## SUPPLIED PASSAGE
:::::

To establish the effect of composition and to evaluate the peak hardening condition, hardness testing was performed after the artificial aging treatment process. The average Vickers hardness number (VHN) of each of the Alloy 1 and Alloy 2 specimens, aged for different lengths of time, was calculated from five indents using a Vickers hardness tester (WOLPERT UH930, Wilson Hardness, Shanghai, China). Each indentation was performed by imposing a load of 10 kg for 15 s.
To observe the microstructural features, such as the average grain size, the optical microscopy observation was made for the as-cast, solution-treated, and peak-aged state of both alloys. The surface of the specimens for optical observation was prepared by grinding from 500 to 1200 grit and mirror polishing while using 0.05 μm alumina particles. The etching of the specimens was performed per ASTM E 407-99 standard (2 mL HF, 3 mL HCl, 5 mL HNO3, and 200 mL H2O). The etching was used not only to delineate grain boundaries but also to allow the different phases to appear by differences in brightness, shape, and color. After etching, the optical microstructures were observed with an optical microscope (Olympus BX51M, Tokyo, Japan).

:::::

## ENTRIES
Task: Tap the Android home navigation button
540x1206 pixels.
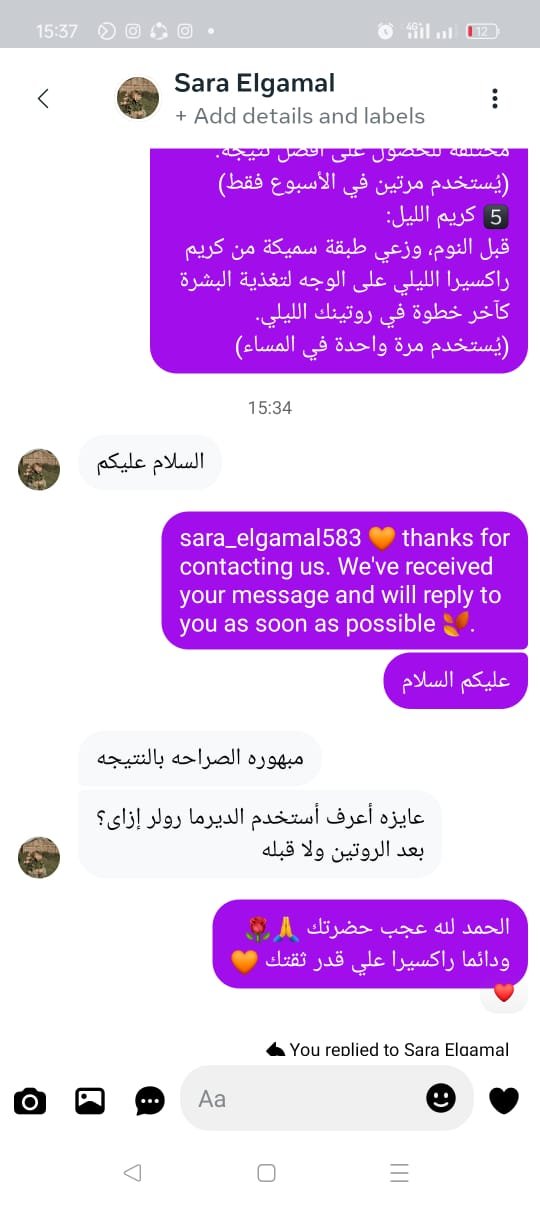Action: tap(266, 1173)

:::::

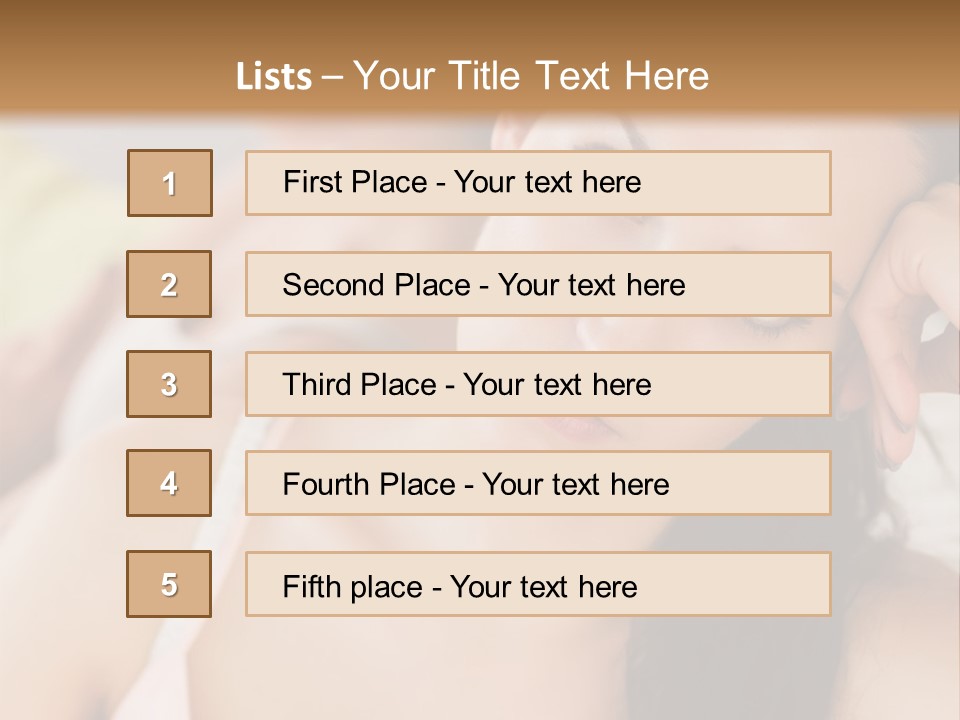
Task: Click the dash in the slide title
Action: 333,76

:::::

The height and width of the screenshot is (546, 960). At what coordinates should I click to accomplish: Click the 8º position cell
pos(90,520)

:::::

In the passage on alloy testing, what are all the components of the etching solution, and how much of each does it use?

## RESULT OF THE TASK
2 mL HF, 3 mL HCl, 5 mL HNO3, and 200 mL H2O.